• **Testo fornito**
Shellenberger ha spiegato come ha funzionato il “pre-bunking”, per screditare la notizia in anticipo, trovando una “coincidenza interessante” che nell’estate del 2020, i migliori ex FBI venissero assunti da Twitter per diffondere la menzogna che la storia del laptop fosse disinformazione.
Ma la campagna elettorale non è stata l’unico obiettivo degli sforzi combinati di governo federale e Big Tech. Oltre alle elezioni, lo schema della censura ha riguardato questioni di salute pubblica (il Covid e i vaccini), temi ideologici come il razzismo, ma anche la politica estera, il caotico ritiro delle forze Usa dall’Afghanistan e la natura del sostegno all’Ucraina.
La collusione
“Twitter, Facebook, Google e altre società hanno sviluppato un sistema formale per accogliere le richieste di moderazione da ogni angolo del governo: dall’FBI, dal DHS (Dipartimento degli interni, ndr), HHS (Dipartimento della salute, ndr), DOD (Dipartimento della Difesa, ndr), dal Global Engagement Center del Dipartimento di Stato, persino dalla CIA”, ha dichiarato Matt Taibbi alla commissione. E “per ogni agenzia governativa che scansionava Twitter, c’erano forse una ventina di entità quasi-private che facevano la stessa cosa”.
Censurati dati veri
In una delle email riportate da Taibbi, il Virality Project di Stanford, partner di molteplici agenzie governative e di Twitter, raccomanda che le piattaforme prendano misure anche contro “storie di veri effetti collaterali del vaccino” e contro “post accurati che potrebbero alimentare l’incertezza” nel pubblico. Raccomandazioni che si sono tradotte nella censura di tweet che riportavano dati e affermazioni scientificamente accurati e di scienziati di primo piano.
“Non si può avere un sistema sponsorizzato dallo Stato che prende di mira la disinformazione senza colpire l’essenza della libertà di parola”, ha concluso Taibbi.
“Si passa dal contrastare il reclutamento dell’Isis, poi la disinformazione russa, e ora – ha osservato Shellenberger – si trovano in una situazione in cui vogliono censurare informazioni vere, fatti accurati, perché sono preoccupati che le persone possano comportarsi in modi che non vogliono. Ciò implica una lettura nel pensiero ad un livello grossolanamente inappropriato”.
Il “complesso industriale della censura”
Taibbi lo ha definito un “sistema di controllo del pensiero sponsorizzato dallo Stato”, mentre Shellenberger ha parlato di “complesso industriale della censura”, parafrasando il celebre “complesso militare-industriale” del presidente Eisenhower.

• **Dati forniti**
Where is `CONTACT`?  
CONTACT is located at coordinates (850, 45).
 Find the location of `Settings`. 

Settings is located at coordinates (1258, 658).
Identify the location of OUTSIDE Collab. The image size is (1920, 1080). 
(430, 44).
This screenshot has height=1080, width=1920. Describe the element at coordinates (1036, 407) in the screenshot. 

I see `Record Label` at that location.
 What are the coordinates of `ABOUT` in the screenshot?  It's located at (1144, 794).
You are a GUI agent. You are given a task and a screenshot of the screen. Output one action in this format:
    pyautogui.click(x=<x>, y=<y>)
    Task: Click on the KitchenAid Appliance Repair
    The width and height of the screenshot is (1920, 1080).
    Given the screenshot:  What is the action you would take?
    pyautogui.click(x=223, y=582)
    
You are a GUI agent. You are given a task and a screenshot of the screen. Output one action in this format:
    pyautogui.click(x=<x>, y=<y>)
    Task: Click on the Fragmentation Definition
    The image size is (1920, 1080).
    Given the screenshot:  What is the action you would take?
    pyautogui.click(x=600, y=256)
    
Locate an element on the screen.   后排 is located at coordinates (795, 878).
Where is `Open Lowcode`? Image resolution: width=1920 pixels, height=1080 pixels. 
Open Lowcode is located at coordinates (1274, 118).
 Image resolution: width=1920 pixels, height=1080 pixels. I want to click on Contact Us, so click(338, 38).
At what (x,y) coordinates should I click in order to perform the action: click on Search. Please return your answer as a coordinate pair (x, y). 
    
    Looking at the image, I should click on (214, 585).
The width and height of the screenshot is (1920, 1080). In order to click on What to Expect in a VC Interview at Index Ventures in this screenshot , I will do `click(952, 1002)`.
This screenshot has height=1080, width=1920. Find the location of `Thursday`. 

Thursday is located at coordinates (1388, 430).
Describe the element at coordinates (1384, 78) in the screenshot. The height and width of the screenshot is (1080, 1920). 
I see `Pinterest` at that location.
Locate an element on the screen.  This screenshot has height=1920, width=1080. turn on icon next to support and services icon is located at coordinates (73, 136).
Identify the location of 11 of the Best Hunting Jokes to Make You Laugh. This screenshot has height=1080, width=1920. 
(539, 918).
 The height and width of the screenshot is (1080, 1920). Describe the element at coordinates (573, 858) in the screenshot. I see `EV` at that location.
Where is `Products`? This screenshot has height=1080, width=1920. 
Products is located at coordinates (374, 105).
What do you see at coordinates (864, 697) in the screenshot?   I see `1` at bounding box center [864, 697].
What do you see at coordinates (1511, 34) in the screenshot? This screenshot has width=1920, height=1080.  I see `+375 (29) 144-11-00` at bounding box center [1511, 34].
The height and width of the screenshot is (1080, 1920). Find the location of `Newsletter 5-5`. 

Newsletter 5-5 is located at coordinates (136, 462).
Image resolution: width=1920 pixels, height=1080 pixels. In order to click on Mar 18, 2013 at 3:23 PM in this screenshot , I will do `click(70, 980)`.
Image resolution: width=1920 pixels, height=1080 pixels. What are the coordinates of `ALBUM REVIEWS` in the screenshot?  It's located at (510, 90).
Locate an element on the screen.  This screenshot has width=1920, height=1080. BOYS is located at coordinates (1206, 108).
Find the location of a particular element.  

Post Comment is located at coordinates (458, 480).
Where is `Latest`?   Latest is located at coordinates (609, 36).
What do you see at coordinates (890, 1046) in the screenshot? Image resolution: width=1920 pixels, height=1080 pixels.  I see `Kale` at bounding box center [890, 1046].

• **Consegna 1**
Nel testo sulla censura, con quali parole Taibbi definisce il sistema?
• **Consegna 2**
Prosegui il testo sulla censura dopo la sua ultima frase.
Le voci riportate provengono da un'altra fonte.

• **Soluzione 1**
Lo definisce un "sistema di controllo del pensiero sponsorizzato dallo Stato".

• **Soluzione 2**
“Questo è molto inquietante perché ciò che stanno facendo, quando mettono le etichette sui tweet, è cercare di screditare. È una forma di censura ma è anche una campagna di disinformazione“.
Pressioni per rivelare le fonti
Un passaggio particolarmente accesso delle audizioni è stato quando la deputata democratica Sylvia Garcia ha chiesto a Taibbi di rivelare le proprie fonti, in particolare quando Elon Musk gli avrebbe chiesto per la prima volta di partecipare al progetto Twitter Files, ma il giornalista si è rifiutato: “Non posso dirtelo, purtroppo, perché si tratta di una questione di fonti, e io sono un giornalista. Non rivelo le mie fonti”, ha risposto Taibbi.
Garcia: “Prima hai detto che qualcuno ti aveva inviato attraverso internet un messaggio chiedendo se saresti stato interessato o meno ad alcune informazioni”.
Taibbi: “Sì, e mi riferivo a quella persona come fonte”.
Garcia: “Quindi non ci dirai quando Musk ti ha contattato per la prima volta?”
Taibbi: “Ancora una volta, deputata, sta chiedendo ad un giornalista di rivelare una fonte”.
Garcia ha quindi chiesto se consideri Musk la fonte diretta. “Ora stai cercando di farmi dire che lui è la fonte, non posso rispondere alla sua domanda”, ha tagliato corto nuovamente Taibbi.
A quel punto è intervento il presidente della Commissione, Jim Jordan: “Può, è un giornalista”. “Non rivelerà la sua fonte e il fatto che i Democratici stiano facendo pressioni perché lo faccia è una violazione del Primo Emendamento“.